Trend 2: AI Product Managers Become a Scarce Resource
As technical barriers lower, product design capability becomes a core competitive advantage. How to define AI interaction paradigms, how to design optimal human-machine collaboration workflows, how to balance powerful functionality with simplicity of use — these questions require hybrid talent with both technical understanding and user insight. AI product managers are becoming the most sought-after roles in the industry.
Trend 3: Evaluation Systems Shift from Benchmark Scores to User Value
Traditional model evaluation emphasizes standardized benchmarks, but these scores often disconnect from real user experience. The industry is establishing new evaluation frameworks that focus more on task completion rates, user satisfaction, error recovery capabilities, and other 'product-level' metrics. A model that scores high on benchmarks is not necessarily a good product, but a good product is always built on a deep understanding of user needs.
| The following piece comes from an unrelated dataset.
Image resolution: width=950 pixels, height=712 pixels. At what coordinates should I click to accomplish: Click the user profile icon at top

Trend 4: Safety and Trust Become Prerequisites for Commercialization
As AI applications enter highly sensitive fields such as finance, healthcare, and government services, safety and trustworthiness are no longer 'nice-to-haves' but 'entry requirements.' Enterprise clients are imposing increasingly strict requirements on data privacy, output controllability, and audit traceability when selecting AI solutions. The quality of safety guardrails directly impacts the signing of commercial contracts.
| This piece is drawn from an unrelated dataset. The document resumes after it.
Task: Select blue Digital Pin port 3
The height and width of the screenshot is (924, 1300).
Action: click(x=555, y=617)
Implications for China's AI Ecosystem
This trend holds particular significance for China's AI industry. At the foundation model level, Chinese companies have demonstrated strong momentum in catching up, with products like Baidu's ERNIE, Alibaba's Tongyi, and ByteDance's Doubao approaching top international standards across multiple capabilities.
However, in 'last mile' productization capabilities, the industry still has considerable room for improvement. Specific shortcomings include: the methodology for system prompt engineering remains immature, evaluation standards for behavioral alignment lack consensus, and safety guardrail design often leans toward a 'one-size-fits-all' approach rather than fine-grained tiered management.
Whoever can fill these gaps first stands to gain a first-mover advantage in the AI commercialization race.
Outlook: The Endgame of Competition Is 'Experience'
Looking back at every paradigm shift in the tech industry, the ultimate winners have never been the players with the strongest technology, but rather the players who best understand their users. From Apple in the PC era to WeChat in the mobile era, this rule has held without exception.
The second half of AI competition is, in essence, a 'battle of experience.' The model is the engine, but the product is what users actually touch. From persona design to behavioral alignment, from system prompts to safety guardrails, these seemingly granular 'last mile' optimizations are becoming the dividing line between excellence and mediocrity.
As one guest summarized at the Stanford event: 'The ultimate competitive advantage in the large model era is not making AI smarter, but making AI more usable.'
This quiet revolution has already begun.